This photo shows Ibrahim Kahil, a cameraman for Iran’s Arabic-language Al-Alam television news network, who was injured during a mortar attack by terrorists in Syria’s northwestern province of Aleppo. (via SANA)

A correspondent for Iran’s Arabic-language Alalam television news network and a cameraman for Al-Kawthar television network have been injured while covering advances by the Syrian army in the northwestern province of Aleppo.

Local sources, requesting not to be named, said terrorists launched a barrage of mortar shells at three vehicles carrying correspondents and cameramen as they were traveling in a neighborhood of the recently-liberated strategic town of Khan Tuman.

The sources added that terrorists targeted Alalam correspondent Zia Qaddour, and the cameraman of the channel, identified as Ibrahim Kahil, in the southwestern countryside of Aleppo, located 362 kilometers (225 miles) north of the capital Damascus, on Sunday evening.

Zia Qaddour, a correspondent for Iran’s Arabic-language Alalam television news correspondent (R), and her deceased son Yazan Kahil (via Alalam)

Last year, Qaddour’s son and former Alalam cameraman, Yazan Kahil, was killed during his coverage of army battles in the countryside of Aleppo.

Local sources, speaking on condition of anonymity, said Al-Kawthar cameraman Sohaib al-Masry and a number of staff for Syria’s Damascus-based television station Sama TV and Iraqi television news network, Aletejah TV, also sustained injuries.

Back on January 31, 2018, Masry was injured when covering developments on the Turkish military’s cross-border offensive in Syria’s northwestern region of Afrin against the Kurdish People’s Protection Units (YPG) militants.

Local sources, requesting anonymity, said at the time that the cameraman sustained gunshot wounds as Turkish troops were firing shots at the positions of the Kurdish militants.
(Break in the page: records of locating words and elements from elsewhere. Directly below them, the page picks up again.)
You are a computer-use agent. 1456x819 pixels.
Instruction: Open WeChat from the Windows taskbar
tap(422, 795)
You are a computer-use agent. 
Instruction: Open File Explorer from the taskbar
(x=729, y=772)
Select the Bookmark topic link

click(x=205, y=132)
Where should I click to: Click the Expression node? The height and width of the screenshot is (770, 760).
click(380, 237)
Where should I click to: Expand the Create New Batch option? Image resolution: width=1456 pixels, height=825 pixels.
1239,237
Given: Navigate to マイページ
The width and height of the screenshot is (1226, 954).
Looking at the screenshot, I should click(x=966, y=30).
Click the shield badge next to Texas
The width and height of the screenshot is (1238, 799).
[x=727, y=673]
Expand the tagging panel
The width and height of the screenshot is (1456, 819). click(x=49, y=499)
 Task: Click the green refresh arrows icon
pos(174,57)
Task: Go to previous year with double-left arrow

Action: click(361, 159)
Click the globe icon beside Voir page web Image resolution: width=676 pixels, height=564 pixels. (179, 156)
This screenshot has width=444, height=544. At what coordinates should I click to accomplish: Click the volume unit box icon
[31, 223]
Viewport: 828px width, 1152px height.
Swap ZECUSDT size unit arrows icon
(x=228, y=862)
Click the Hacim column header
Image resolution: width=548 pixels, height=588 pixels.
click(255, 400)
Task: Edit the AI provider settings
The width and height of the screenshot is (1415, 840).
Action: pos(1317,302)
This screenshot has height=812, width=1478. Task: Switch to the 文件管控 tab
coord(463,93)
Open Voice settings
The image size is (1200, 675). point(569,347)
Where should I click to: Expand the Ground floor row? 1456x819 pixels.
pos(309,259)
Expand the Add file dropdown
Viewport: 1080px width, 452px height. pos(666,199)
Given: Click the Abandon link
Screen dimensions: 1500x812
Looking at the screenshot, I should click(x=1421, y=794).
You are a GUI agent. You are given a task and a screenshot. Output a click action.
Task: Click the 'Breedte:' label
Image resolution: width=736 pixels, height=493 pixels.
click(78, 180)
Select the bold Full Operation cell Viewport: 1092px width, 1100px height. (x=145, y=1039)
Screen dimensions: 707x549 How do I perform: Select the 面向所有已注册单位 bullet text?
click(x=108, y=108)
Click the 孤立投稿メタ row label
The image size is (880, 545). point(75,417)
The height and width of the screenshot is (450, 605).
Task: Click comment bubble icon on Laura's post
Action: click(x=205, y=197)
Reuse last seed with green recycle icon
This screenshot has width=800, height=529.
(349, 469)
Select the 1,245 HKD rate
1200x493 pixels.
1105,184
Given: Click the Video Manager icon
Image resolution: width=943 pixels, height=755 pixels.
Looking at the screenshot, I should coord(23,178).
Sohaib al-Masry, a correspondent for Iran’s Arabic-language Al-Kawthar television network

Ankara views the YPG as the Syrian branch of the militant Kurdistan Workers' Party (PKK) that has been fighting for an autonomous region inside Turkey since 1984.

Syria’s Ministry of Foreign Affairs and Expatriates wrote to the United Nations on January 25, stressing that the operation in Idlib and Aleppo against Takfiri elements "will not stop until the elimination of those terrorists, who threaten safety and security of Syrian civilians."

The Syrian army declared the start of an offensive against foreign-sponsored militants in Idlib on August 5 last year.

It came after those positioned in the de-escalation zone failed to honor a ceasefire brokered by Russia and Turkey and continued to target civilian neighborhoods.

Under the Sochi agreement, all militants in the demilitarized zone that surrounds Idlib, and also parts of the provinces of Aleppo and west-central province of Hama, were supposed to pull out heavy arms by October 17 2018, with the Takfiri groups having to withdraw two days earlier.